PVP-grafted synthesis for uniform electrospinning silica@carbon nanofibers as flexible free-standing anode for Li-ion batteries

The application of the SiO 2 anodes for flexible and free-standing lithium-ion batteries (LIBs) is restricted by the weaknesses of SiO 2 nanoparticles , such as agglomeration, huge volume expansion and rapid capacity fading during charge/discharge cycles. Herein, the PVP-grafted-silica@carbon nanofibers (PVP-g-SiO 2 @CNF) flexible free-standing anode with high capacity and long cycle stability is successfully fabricated by PVP-grafted-SiO 2 , electrospinning and subsequent heat treatment . PVP modifies the interface between SiO 2 nanoparticles and electrospinning solution to prevent the nanoparticles from aggregation, which makes them are uniformly encapsulated in nanofibers.

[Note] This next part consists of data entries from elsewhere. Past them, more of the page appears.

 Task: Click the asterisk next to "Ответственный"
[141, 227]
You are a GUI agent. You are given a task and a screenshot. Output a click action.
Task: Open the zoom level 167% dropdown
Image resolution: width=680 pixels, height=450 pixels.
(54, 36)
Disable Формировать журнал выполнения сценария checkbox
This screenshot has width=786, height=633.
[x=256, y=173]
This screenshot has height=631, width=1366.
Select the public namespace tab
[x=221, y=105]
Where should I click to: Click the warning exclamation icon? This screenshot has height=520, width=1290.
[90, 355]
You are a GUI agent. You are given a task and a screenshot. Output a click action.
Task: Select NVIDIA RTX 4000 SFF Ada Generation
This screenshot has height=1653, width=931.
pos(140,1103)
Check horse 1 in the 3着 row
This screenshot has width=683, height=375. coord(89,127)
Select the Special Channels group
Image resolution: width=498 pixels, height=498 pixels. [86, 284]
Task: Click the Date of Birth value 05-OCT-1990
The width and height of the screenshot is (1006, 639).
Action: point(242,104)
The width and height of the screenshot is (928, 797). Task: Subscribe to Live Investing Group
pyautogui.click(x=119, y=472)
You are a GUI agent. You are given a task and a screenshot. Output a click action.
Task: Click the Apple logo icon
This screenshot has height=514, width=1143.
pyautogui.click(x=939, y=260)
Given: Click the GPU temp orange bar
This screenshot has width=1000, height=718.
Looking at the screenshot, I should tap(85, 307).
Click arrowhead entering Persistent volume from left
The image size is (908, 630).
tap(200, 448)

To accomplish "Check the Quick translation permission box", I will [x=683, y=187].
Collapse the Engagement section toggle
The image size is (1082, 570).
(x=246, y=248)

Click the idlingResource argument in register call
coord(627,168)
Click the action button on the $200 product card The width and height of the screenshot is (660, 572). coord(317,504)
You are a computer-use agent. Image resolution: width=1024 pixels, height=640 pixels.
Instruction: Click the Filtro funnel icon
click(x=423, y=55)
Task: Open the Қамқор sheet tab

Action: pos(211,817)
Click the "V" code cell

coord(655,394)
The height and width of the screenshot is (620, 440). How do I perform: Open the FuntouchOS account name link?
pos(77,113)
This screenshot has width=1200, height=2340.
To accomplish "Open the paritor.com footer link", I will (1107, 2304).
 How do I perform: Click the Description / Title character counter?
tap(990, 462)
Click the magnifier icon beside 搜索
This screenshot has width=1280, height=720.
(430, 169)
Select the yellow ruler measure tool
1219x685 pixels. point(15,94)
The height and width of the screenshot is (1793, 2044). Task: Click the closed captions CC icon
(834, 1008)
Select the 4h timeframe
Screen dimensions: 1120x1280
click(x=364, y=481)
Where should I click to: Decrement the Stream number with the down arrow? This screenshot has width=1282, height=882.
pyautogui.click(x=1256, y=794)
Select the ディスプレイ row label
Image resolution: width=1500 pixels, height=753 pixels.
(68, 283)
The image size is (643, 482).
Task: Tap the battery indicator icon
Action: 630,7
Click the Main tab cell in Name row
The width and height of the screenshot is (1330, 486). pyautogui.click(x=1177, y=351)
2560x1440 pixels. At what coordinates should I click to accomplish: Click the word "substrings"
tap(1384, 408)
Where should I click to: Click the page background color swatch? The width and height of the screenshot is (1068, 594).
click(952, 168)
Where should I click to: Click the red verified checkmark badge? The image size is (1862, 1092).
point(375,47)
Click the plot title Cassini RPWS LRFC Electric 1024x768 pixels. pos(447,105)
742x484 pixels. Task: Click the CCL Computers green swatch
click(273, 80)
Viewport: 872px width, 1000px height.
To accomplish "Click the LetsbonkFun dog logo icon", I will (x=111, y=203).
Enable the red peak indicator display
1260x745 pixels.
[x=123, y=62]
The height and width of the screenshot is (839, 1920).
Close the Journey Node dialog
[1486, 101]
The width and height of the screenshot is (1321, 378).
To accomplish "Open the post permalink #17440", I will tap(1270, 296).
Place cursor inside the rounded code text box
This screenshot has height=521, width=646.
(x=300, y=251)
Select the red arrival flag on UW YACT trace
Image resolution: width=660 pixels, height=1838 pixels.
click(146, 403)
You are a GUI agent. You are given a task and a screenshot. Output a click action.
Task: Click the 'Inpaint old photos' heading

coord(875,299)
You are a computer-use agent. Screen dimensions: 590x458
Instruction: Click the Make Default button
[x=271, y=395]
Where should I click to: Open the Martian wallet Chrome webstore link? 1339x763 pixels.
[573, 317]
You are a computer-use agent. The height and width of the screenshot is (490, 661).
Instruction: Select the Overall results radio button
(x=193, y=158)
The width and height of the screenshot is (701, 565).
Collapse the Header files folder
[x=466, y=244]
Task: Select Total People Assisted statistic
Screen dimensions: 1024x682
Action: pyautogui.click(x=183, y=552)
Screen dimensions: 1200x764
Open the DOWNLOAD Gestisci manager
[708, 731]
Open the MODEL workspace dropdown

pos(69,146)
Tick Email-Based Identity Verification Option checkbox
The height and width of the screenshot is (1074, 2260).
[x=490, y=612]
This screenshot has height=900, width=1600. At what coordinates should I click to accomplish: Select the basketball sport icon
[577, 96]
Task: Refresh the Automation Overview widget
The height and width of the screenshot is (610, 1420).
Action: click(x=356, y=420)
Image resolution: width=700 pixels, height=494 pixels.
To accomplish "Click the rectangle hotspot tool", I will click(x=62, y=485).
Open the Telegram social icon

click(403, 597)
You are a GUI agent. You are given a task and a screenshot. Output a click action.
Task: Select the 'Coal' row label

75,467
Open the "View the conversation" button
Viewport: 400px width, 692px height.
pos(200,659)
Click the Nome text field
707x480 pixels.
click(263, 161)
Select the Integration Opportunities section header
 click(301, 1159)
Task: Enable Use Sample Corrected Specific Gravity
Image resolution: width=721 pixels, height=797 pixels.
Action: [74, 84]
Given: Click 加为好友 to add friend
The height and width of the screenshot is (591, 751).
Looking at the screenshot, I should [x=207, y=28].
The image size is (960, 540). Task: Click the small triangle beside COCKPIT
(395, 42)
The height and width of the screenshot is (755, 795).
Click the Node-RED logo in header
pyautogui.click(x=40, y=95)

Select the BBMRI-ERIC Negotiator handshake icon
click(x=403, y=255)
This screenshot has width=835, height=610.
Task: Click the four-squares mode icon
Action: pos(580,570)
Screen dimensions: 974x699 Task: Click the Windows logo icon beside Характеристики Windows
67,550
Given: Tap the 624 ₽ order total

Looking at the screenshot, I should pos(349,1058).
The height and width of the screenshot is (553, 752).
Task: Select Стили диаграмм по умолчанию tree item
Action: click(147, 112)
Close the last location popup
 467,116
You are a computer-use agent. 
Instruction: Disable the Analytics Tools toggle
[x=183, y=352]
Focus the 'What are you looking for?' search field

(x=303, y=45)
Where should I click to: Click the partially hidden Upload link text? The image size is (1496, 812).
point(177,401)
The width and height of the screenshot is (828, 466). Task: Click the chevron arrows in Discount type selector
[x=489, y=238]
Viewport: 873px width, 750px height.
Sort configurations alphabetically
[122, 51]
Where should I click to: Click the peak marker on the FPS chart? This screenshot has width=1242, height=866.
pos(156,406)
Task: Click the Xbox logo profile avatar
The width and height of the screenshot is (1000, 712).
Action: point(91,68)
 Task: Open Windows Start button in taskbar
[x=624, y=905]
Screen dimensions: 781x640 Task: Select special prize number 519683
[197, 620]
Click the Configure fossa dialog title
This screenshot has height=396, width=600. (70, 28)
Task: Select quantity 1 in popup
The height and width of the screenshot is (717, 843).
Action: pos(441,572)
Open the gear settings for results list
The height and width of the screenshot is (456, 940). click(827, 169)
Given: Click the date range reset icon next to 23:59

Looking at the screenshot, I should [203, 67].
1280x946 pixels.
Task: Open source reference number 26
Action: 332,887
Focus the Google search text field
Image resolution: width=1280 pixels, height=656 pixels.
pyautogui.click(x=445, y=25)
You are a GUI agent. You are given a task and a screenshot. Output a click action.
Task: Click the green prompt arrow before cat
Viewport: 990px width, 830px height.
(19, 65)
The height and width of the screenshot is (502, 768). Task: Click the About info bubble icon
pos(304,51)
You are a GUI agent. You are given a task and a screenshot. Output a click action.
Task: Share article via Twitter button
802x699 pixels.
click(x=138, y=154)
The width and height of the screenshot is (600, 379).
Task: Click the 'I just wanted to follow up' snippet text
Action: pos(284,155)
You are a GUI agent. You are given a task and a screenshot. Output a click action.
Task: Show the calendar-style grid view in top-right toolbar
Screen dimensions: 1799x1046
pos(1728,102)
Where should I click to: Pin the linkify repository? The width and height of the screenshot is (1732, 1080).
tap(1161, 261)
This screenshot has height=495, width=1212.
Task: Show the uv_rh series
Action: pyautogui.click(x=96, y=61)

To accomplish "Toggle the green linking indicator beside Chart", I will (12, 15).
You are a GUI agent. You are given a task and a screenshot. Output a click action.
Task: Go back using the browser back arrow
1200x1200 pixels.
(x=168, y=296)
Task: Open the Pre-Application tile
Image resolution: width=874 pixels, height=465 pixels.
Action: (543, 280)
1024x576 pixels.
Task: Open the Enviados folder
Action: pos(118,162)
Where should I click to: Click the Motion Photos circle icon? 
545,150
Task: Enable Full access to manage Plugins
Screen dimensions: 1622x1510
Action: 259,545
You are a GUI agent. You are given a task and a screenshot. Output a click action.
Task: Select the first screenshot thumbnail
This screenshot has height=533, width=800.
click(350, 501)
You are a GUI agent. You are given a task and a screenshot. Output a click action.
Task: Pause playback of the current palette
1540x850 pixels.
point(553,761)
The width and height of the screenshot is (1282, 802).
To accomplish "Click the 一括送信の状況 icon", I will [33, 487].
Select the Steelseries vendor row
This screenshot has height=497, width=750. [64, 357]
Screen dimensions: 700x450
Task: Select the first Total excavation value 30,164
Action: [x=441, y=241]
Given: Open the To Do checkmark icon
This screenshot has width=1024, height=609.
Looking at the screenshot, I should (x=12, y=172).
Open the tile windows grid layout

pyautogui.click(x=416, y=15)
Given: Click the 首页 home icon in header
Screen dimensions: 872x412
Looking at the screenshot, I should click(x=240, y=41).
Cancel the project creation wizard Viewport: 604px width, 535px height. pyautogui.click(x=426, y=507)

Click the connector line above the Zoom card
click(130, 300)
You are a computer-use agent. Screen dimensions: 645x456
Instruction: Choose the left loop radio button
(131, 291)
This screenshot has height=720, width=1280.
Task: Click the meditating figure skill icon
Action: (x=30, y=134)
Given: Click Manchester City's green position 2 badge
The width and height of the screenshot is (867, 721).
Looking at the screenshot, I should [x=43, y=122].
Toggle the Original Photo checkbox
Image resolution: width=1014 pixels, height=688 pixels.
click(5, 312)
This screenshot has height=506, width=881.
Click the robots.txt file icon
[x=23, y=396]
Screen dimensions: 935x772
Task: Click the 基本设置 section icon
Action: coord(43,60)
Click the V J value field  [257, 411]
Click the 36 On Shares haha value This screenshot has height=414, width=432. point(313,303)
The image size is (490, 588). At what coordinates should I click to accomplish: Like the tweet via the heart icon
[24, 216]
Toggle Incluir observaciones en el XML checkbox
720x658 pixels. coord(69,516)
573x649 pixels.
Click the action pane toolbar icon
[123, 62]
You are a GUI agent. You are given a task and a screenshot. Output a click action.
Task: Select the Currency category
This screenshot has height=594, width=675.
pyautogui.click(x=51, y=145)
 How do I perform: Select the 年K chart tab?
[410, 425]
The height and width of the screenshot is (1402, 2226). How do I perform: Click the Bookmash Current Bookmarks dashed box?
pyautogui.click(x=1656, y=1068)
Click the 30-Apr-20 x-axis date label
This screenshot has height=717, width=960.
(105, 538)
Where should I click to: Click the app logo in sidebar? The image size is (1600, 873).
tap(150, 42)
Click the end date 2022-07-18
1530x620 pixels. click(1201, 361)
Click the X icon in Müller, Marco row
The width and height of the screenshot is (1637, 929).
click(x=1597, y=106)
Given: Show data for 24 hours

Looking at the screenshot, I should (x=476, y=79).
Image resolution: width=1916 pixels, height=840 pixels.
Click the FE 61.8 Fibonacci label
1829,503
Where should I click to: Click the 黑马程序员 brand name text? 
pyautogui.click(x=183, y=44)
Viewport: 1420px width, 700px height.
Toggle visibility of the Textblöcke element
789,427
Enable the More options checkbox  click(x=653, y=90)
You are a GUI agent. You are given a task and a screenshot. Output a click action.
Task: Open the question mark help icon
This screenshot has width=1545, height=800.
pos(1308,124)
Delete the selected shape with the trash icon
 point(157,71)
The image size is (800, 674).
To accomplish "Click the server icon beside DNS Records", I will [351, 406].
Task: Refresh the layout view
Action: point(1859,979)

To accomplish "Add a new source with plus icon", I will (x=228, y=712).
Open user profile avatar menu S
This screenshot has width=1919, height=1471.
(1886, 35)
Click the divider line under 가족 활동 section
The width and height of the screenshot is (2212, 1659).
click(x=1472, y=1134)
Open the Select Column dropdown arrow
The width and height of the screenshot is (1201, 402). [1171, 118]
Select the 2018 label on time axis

The uniform structure is beneficial to enhance the interface contact between SiO 2 and Li + , and alleviate volume expansion during lithiation . Furthermore, PVP introduces mesoporous into carbon nanofibers , facilitating the transports of ions and electrons to attain high-rate performance. As a flexible free-standing anode material for LIBs, PVP-g-SiO 2 @CNF achieves high reversible capacity, high-rate capacity and superior cycle stability (440 mAh g −1 at 0.1 A g −1 after 200 cycles), especially 89% capacity retention after 180° bending deformation . Consequently, enhanced capacity and cycle stability for flexible free-standing anode are available through PVP-grafted interface modification and electrospinning.